Simple Milk Bread With Mollasses and Chia Seed

Must be one of those rare moment where the bread i make became so fluffy, soft and not made fun by my mum for being a brick (like my rye bread).
Here is the recipe in the most simplest form. I use a measuring cup (1 cup=250ml) as basis of measurement
1 cup full cream milk
1 egg
1 tablespoon blackstrap Molasses or sugar (or replace with honey)
1/3 cup butter or about 3/4 inch thick or approximately 50grams (1/5 a bar of butter)
1 tbsp of salt (i use sea salt)
Optional (as i got some leftover) - Blueberry paste/jam (from making muffins) which explained why the milk turned pinkish and has some lumps on the bottom of the pic.

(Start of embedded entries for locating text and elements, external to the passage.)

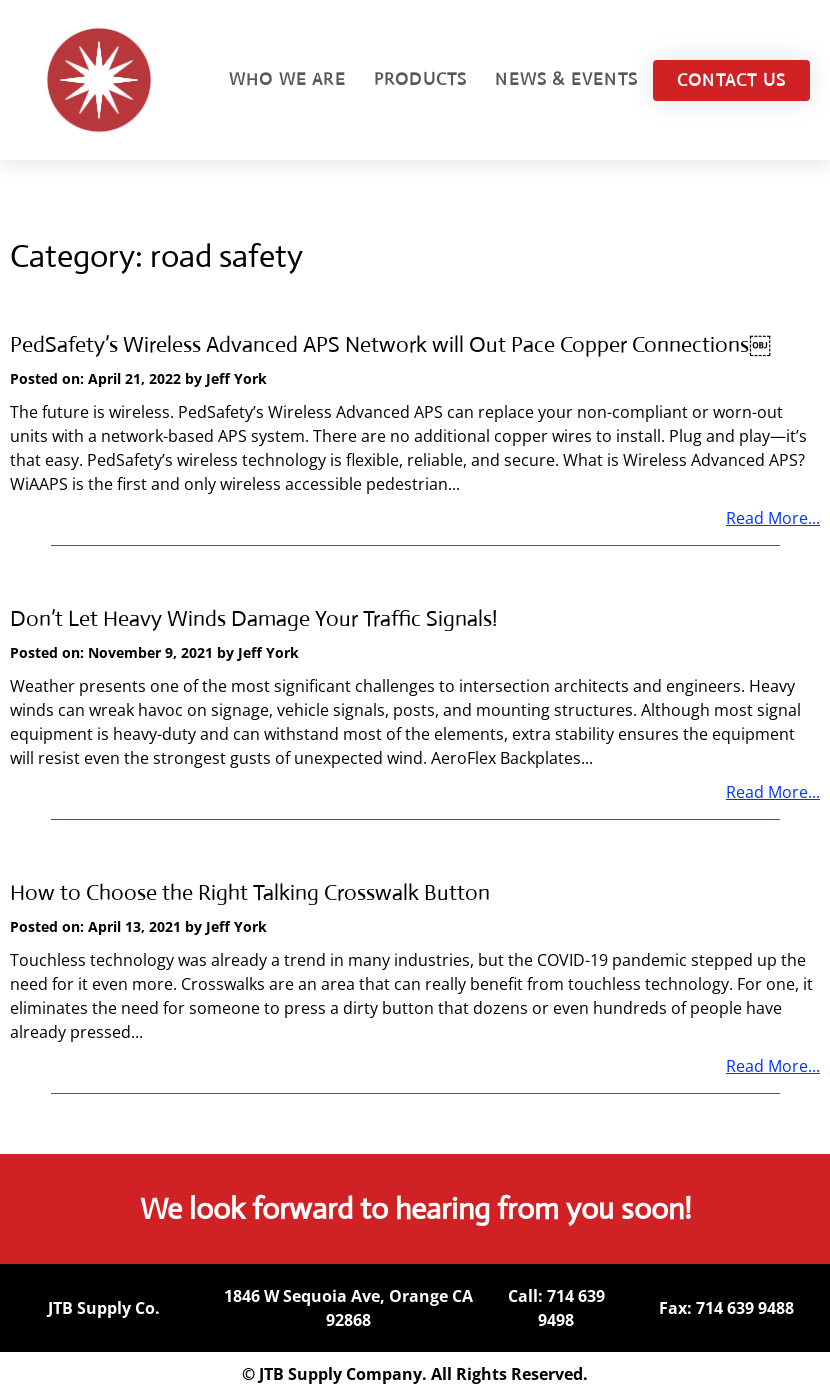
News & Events (566, 79)
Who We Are (287, 79)
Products (421, 79)
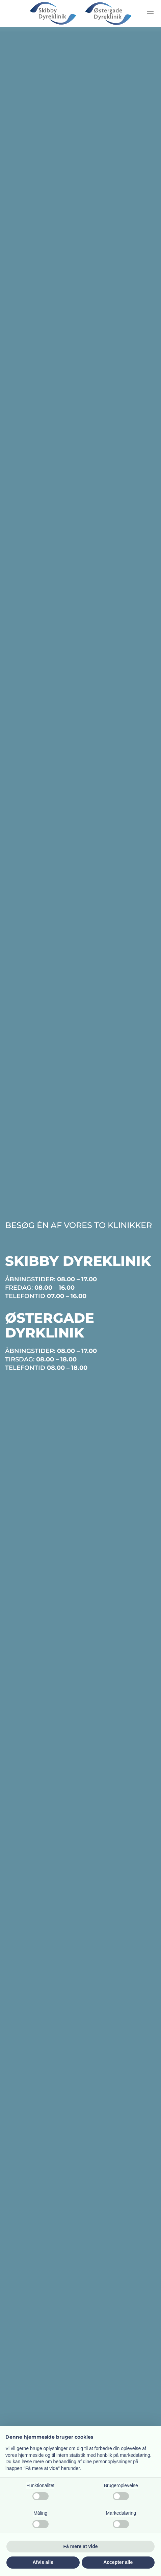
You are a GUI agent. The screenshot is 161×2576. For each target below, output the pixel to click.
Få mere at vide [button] (80, 2546)
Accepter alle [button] (118, 2562)
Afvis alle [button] (43, 2562)
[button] (150, 13)
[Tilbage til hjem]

Add in the ingredient above according to the order i wrote it.
I make my bread using a bread maker and the results is predictable if you get the recipe right. I have went from following the recipe squarely to learning what each ingredient will do to the bread. Somehow, i managed a perfect one today and i am so sharing this.
Then you put in:
3 3/4 cup of  flour or about 400grams (i use Country Farm 100% organic all purpose flour)
1 pack of instant yeast (11grams)
1 tablespoon of Chia seed.
That's it.
I set the machine to the heaviest (1kg), lightest crumbs and to Wholewheat bread recipe. Estimated to produce a bread within 3hours 38minutes.
Let the machine run and 9minutes to completion, i was surprised how good it looked!
Closed the lid and allowed it to fully complete the cycle and let it rest for about 30minutes to cool down. Removed the bread from the machine and Oh my, she was a beauty!
I removed it from the pan and decided to weight it so i know roughly how heavy the bread will be according to the recipe. It hit home at 825grams. That meant this loaf of bread is double the weight of a normal loaf of commercially available bread. In other words, this is double the recipe. How is this useful?
With this info, i now know if i want a 400gram loaf, all i need is to half the recipe and still get the same results, with only a smaller loaf.
The color of the loaf is dark brown due to the presence of blackstrap molasses. Decision to use this instead of sugar is obvious with the molasses possessing more nutritional value instead of empty calories presence in sugar. Should you use honey, i would suggest you get the purest of honey i,e, not processed honey that has cane sugar in them. It is prevalent in most honey available commercially. If you want another alternative, go for palm sugar or known as gula Melaka.
Experience tells me that this bread will be soft inside. Unlike rye flour that absorb water/liquid and resulting in a hard bread, all purpose flour (essentially wheat flour) that is organic and unbleached gives a certain level of comfort when you are looking to eating better and whole food.
I wasn't disappointed
The bread was cut/divided into 10 slices of bread with each slice about 1 inch thick. I could not cut them thinner as i do not have specialised bread cutter unlike a proper bakery that would give consistent cutting thickness. The calculated caloric and nutritional amount to be close to 200kcal per slice. The bread was almost 6 inches by 5 inches in size, which brings it close to 40% larger than an average slice of commercially available bread.
Not convinced it is that big?? Before i show photographic evidence, a serving(2 slices, 55grams) of Gardenia White Bread locks in 141kcal. It measured 4 inches by 4 inches and is soft even past it's expiry date, as long as it is not exposed to air. Homemade bread are devoid of any preservatives and become stale in 2 days, unless kept in the freezer (and thus, needed to be re-heated or toasted). This is how Gardenia stack up to this homemade bread, for size comparison.
Mass vs Home production
Thick bread! 1 inch vs 2/5 inch!
At double the serving size in volume (6x5x1=30inch cube vs 4x4x0.4x2=16inch cube), one would expect the caloric value to be double. Be surprised.
A serving of the Milk Bread gives a maximum of 250kcal (i forgot to include the molasses into the recipe for calculation and hence over estimate it to be additional 40kcal), which is 30kcal less than two serving, or 4 slices of Gardenia. Weight wise, it will be 110grams (4 slices Gardenia) vs. 82.5gram (1 slice milk bread).
The biggest bonus comes from knowing you are eating something that is much healthier without any unknown fats that the body will not process readily (when compared to pure butter). Technically speaking, this one loaf of bread will provide enough energy for an average person that his/her job requires him/her to be standing/moving from time to time.